During that time, Torres and a co-worker developed a day treatment program with the Re-1 Valley School District for emotionally challenged students. She said the experience of creating something that made a difference in people’s lives was thrilling, and something she wanted to keep doing.
“That’s when I realized that what lights my fire is making an impact on the world,” she said. “We called it Bridgebuilders, as in building a bridge between the students and the school.”
By 2006, Torres was seeing limitations in some of the family service areas of her job, especially when it came to supervised visits of parents with children who had been removed from their homes.
“The space (Human Services) had just wasn’t a very positive space,” she said. “The toys were castoffs the staff had donated, and it wasn’t a positive experience.”
Inspired by the success of Bridgebuilders, she took a leap of faith, invested $10,000 and launched the Family Resource Center.

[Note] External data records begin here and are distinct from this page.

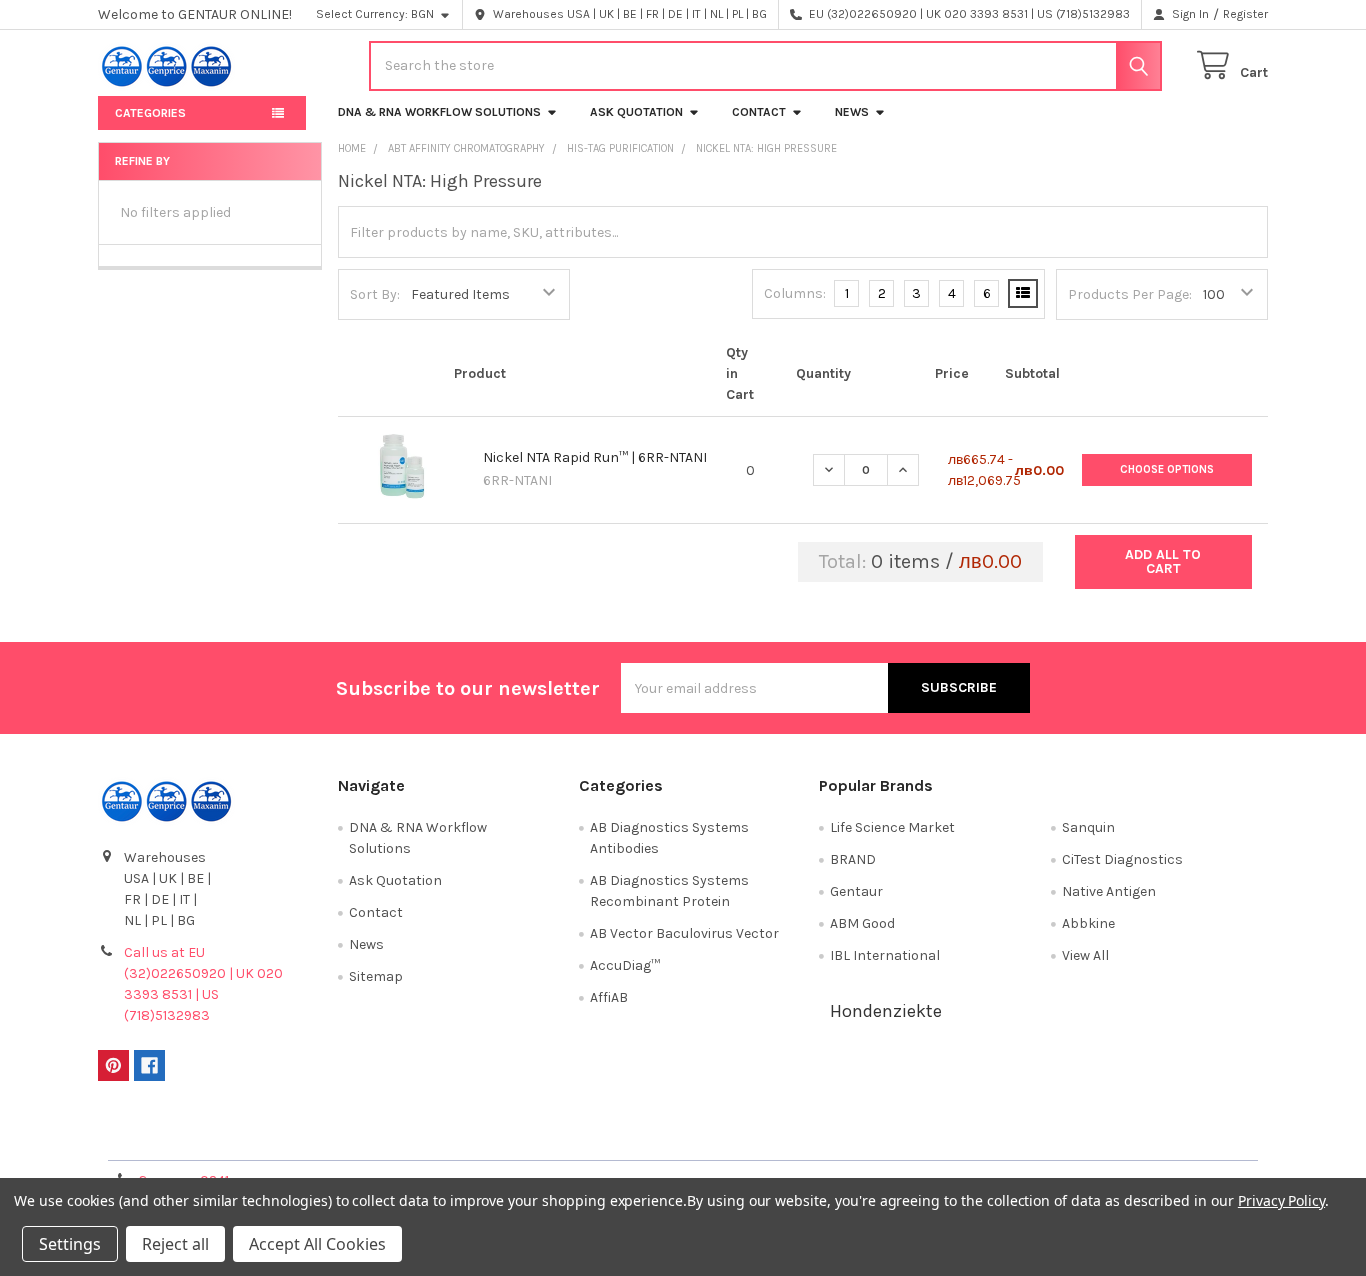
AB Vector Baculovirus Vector (684, 933)
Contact (759, 112)
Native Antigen (1109, 891)
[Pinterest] (113, 1065)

The point of Family Resource Center, she said, was to provide a more ideal setting for reuniting children with their parents for supervised visits. It’s still a core service of FRC.
By 2014 FRC was doing well enough that the one program had grown into three – parental visitations, a teen program and parent education – and the budget had grown to $250,000. Ever the entrepreneur, Torres began looking for a new way to change lives.
“I felt it was time for someone else to take over,” she said.
That something else was directorship of the Engagement Center. It would be her biggest challenge, largely because of the square mileage it encompassed.
“This is a regional center, and that means it serves a big area,” she said. “I saw this position as a chance to increase the influence of this center in the community.”
Torres has worked to bring a number of services, many of them benefitting the elderly, to the center. The latest effort is a survey of how to make Logan County a more age-friendly community.
Whoever replaces Torres will have their work cut out for them.
“The work is not done,” she said. “The community is starting to know its potential, what can be achieved here.”
Asked what she’ll miss most about leaving the working world, Torres said it’s the people.
“I’ll miss the people I get to meet, the ideas that people have, the opportunities to make something new or better,” she said. “But I think it will be okay.”